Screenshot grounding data
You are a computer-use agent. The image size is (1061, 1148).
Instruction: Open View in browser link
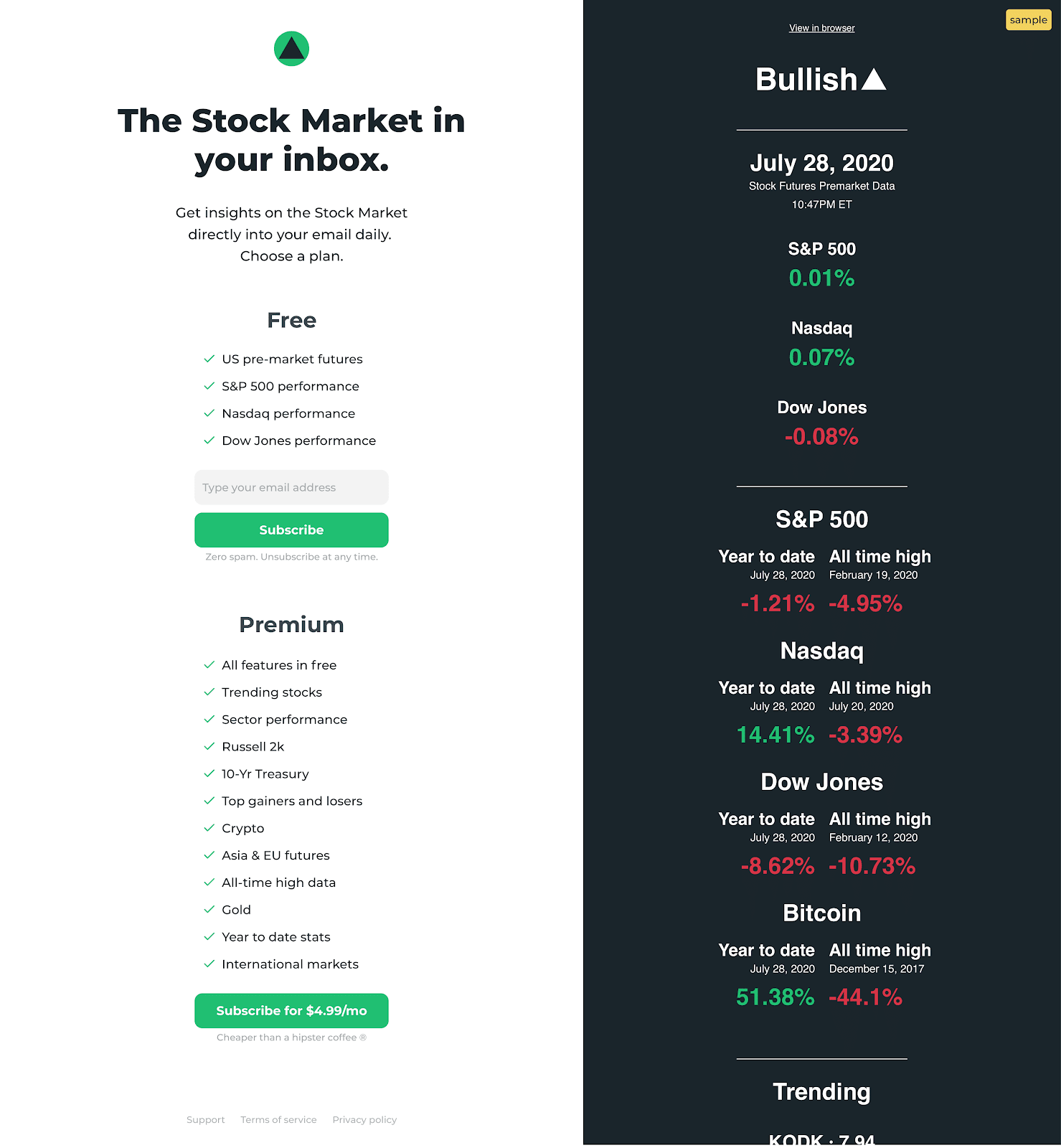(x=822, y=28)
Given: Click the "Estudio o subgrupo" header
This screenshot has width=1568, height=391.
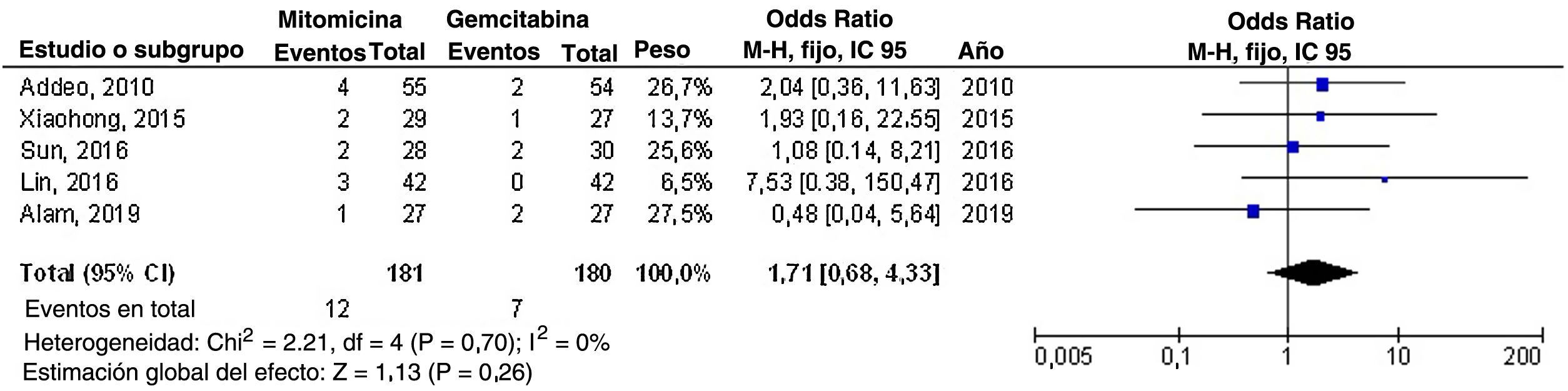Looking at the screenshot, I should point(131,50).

What the exercise asks:
Take the line that contains "Instruction: Open View in browser link" and every line after it to the end of the records above; quote them exactly, leaving out the pictures.

Task result:
Instruction: Open View in browser link
(x=822, y=28)
Given: Click the "Estudio o subgrupo" header
This screenshot has width=1568, height=391.
Looking at the screenshot, I should point(131,50).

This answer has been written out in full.